A minha sensação é que quando alguém diz "só esse método é importante" ele vê a alfabetização como aprendizado da leitura de palavras – e aí a ciência não deixa nenhuma dúvida de que o método que prioriza a relação dos sons com as letras [fônico] é fundamental.
Só que isso não é suficiente. Para dizer que alguém está lendo e compreendendo, é preciso avançar em outras habilidades, como a velocidade e fluência de leitura. Lá na frente, esse tipo de metodologia dá uma boa base, mas isso precisa ser aprimorado com outras habilidades. Uma criança que não tem bom vocabulário, não consegue falar e contar coisas, não consegue ler e compreender.
O debate do método é uma parte do assunto. É o início de tudo, mas não é só isso o que interessa e que vai garantir uma boa leitura. Alguns grupos ficam focando só nisso e esquecem que é um processo maior.
Muitas pesquisas já demonstraram que quanto mais prestamos atenção nos sons das palavras e nas unidades (fonemas, sílabas, morfemas), mais fácil será o aprendizado. No início, não é tão importante o significado, mas o som. Essa é uma relação essencial da linguagem oral com a escrita, a criança precisa entender que, quando ela escreve, está escrevendo algo que ela pode falar. No início, é importante fazer essa relação da linguagem oral com o código gráfico, estabelecer essa relação que os sons têm com a escrita.
Mas penso que a grande crítica de quem é contra o método de alfabetização fônica é de que ele "para por aí". E isso é um erro. É uma habilidade essencial no início da alfabetização, mas não para por aí.

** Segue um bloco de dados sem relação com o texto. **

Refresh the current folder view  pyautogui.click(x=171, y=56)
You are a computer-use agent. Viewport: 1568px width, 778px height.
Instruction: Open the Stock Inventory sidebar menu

Para mudar esse quadro, é preciso melhorar as diretrizes? Mudar a formação de professores?
Eu acho que é preciso dar diretrizes mais específicas de como alfabetizar. A PNA tem essa grande vantagem de explicitar quais são as habilidades importantes. Muitos de nós pesquisadores estamos mais preocupados com as habilidades que têm que ser desenvolvidas do que com o método em si. O método é uma consequência, pode ser um e outro. Mas desde que essas habilidades fundamentais sejam desenvolvidas.
E esse é um dos desafios. É difícil dar diretrizes gerais, porque o Brasil tem muitas diferenças regionais, principalmente em relação à formação dos professores. Mas eu acho que, minimamente, é preciso descrever melhor quais são as habilidades necessárias e quais os materiais que podem ser usados para estimular essas habilidades.
Quando eu dou dicas para os professores, alguns dizem: "Nossa! Se eu soubesse disso antes, teria sido tão fácil!". Não é que eles não querem fazer, às vezes falta formação pra eles.